→ Consigna 1:
Resume en dos oraciones el texto sobre Jesús como Palabra eterna del Padre.
→ Consigna 2:
Continúa el texto sobre Jesús como Palabra eterna del Padre a partir de su última oración.

Porque las palabras del prólogo de san Juan confirman aquella “palabra” creadora que es Jesús, la Sabiduría de Dios, y que existía desde la eternidad junto con el Padre. Porque el Señor, además de ser el “hacedor de cosas nuevas”, es también “luz” para contrarrestar las tinieblas y sombras de muerte que obstaculizan el don de Dios en las personas. Por eso que hoy es a Jesús −Palabra eterna del Padre− a quien le abrimos la puerta de nuestro corazón, pues a él queremos “contemplar y adorar” para dejarnos guiar por su verdad: “La Palabra era la luz verdadera que, al venir a este mundo, ilumina a todo hombre”. Si Dios ha llegado como el “Dios con nosotros”, ¿no lo vamos a dejar entrar en nuestro mundo?

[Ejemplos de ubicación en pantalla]
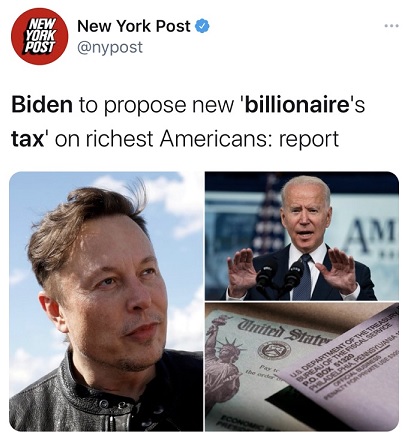Click the blue verified checkmark badge
The height and width of the screenshot is (441, 407).
[202, 26]
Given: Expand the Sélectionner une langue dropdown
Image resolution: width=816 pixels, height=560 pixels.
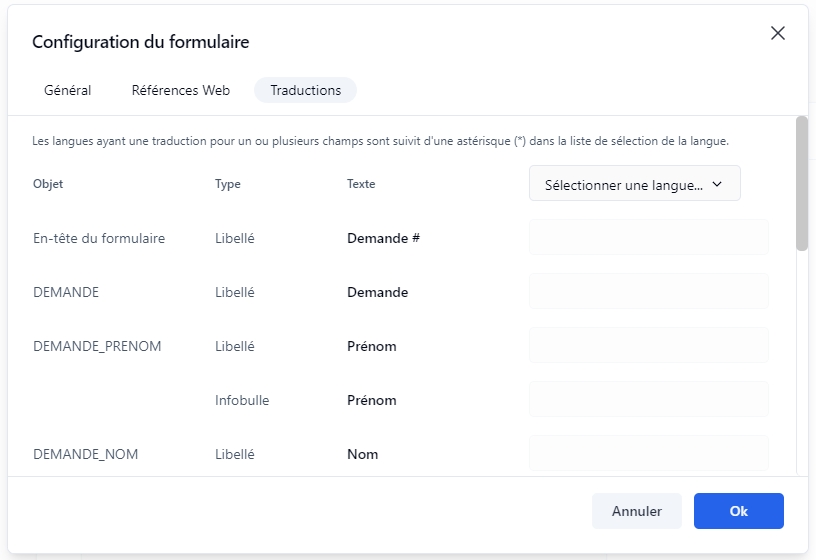Looking at the screenshot, I should click(634, 184).
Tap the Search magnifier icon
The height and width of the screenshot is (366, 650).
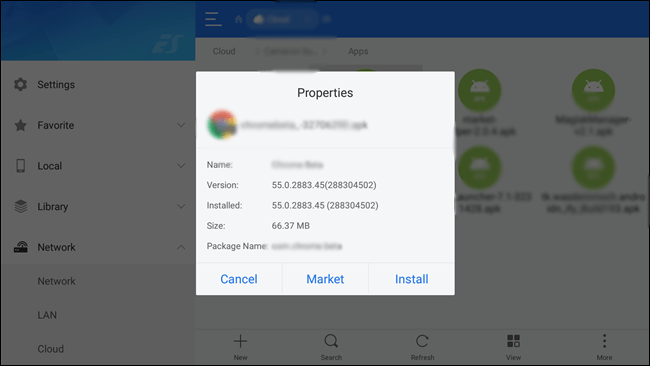[331, 342]
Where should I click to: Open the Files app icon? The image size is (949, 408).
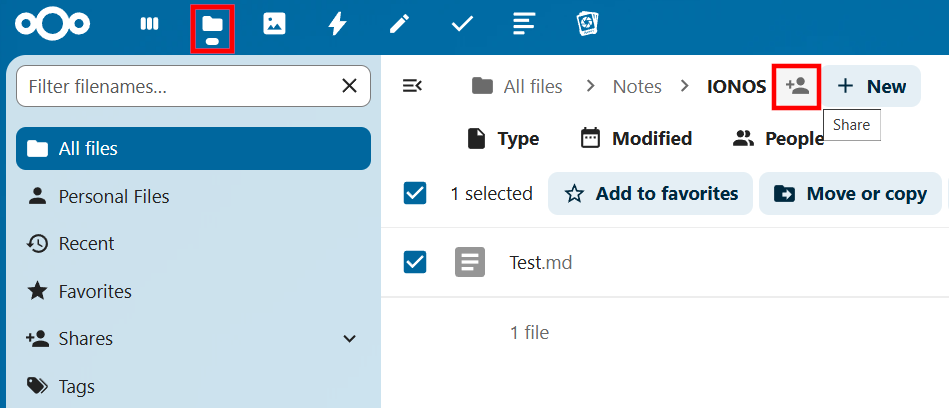(212, 24)
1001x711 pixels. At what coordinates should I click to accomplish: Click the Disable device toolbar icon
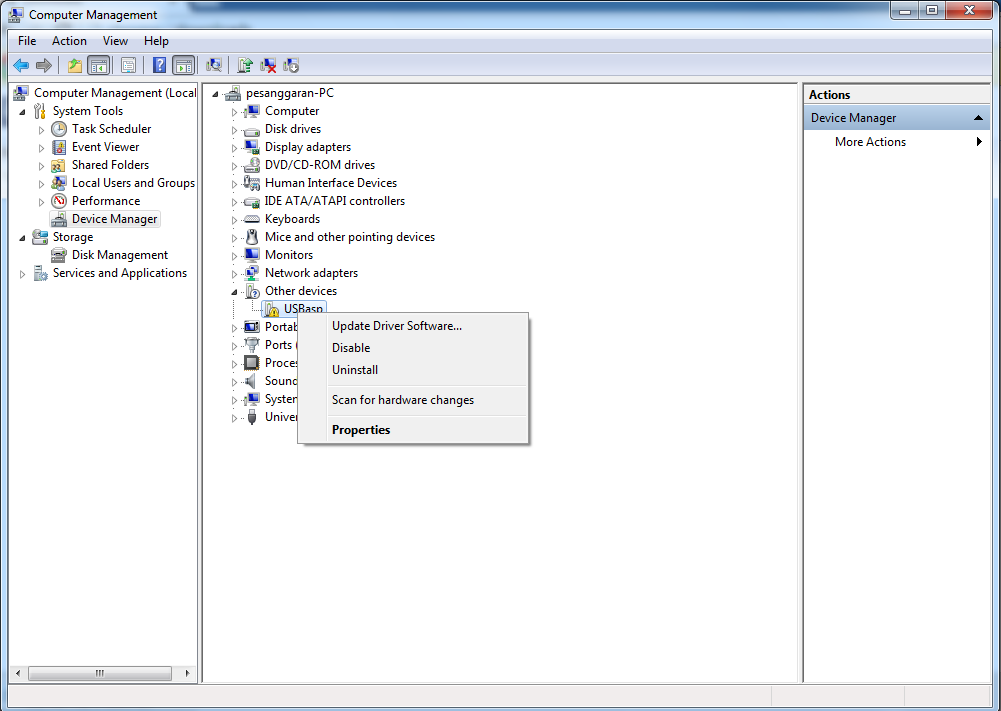pos(291,64)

→ Resultado final 1:
El prólogo de san Juan confirma que Jesús es la Palabra creadora y la Sabiduría de Dios, que existía desde la eternidad junto al Padre, y que el Señor, además de hacer cosas nuevas, es luz contra las tinieblas y sombras de muerte. Por eso hoy le abrimos el corazón para contemplarlo, adorarlo y dejarnos guiar por su verdad, y el texto pregunta si, habiendo llegado Dios como el «Dios con nosotros», no lo vamos a dejar entrar en nuestro mundo.

→ Resultado final 2:
El Niño Dios, desde el pesebre, no nos puede hablar, pero está ávido de “gestos” que debemos aprender a interpretar; él es el verbo encarnado cuyo mensaje hay que discernir y orar; este Niño Dios es la luz y la vida divina que viene a los suyos, pero se le debe dejar entrar e iluminar. Dice el evangelio: “Vino a los suyos, y los suyos no la recibieron”: Dios quiere regalarse siempre, pero aún están aquellos a los que la Navidad les resulta molesta y por eso la borran, ridiculizándola. Así, el Dios humanado es incómodo para el racionalista que niega la trascendencia divina y humana. No obstante, la Navidad es Jesús, un claro mensaje del amor de Dios a la humanidad, que siempre busca ser correspondido.
“Al principio existía la Palabra, y la Palabra estaba junto a Dios, y la Palabra era Dios” (Jn 1, 1).